- **Provided information**:
================================

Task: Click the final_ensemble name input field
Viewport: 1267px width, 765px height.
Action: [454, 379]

================================

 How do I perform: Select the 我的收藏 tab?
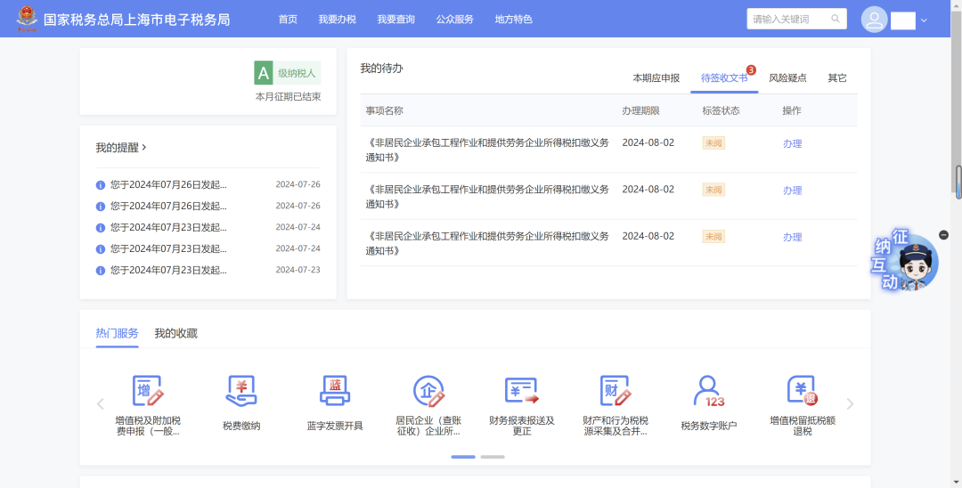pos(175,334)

================================

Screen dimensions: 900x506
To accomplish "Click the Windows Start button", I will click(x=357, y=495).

================================

- **Problem requirements**: Go through the entries and return each line where the word "Click" appears.

- **Answer below**:
Task: Click the final_ensemble name input field
To accomplish "Click the Windows Start button", I will click(x=357, y=495).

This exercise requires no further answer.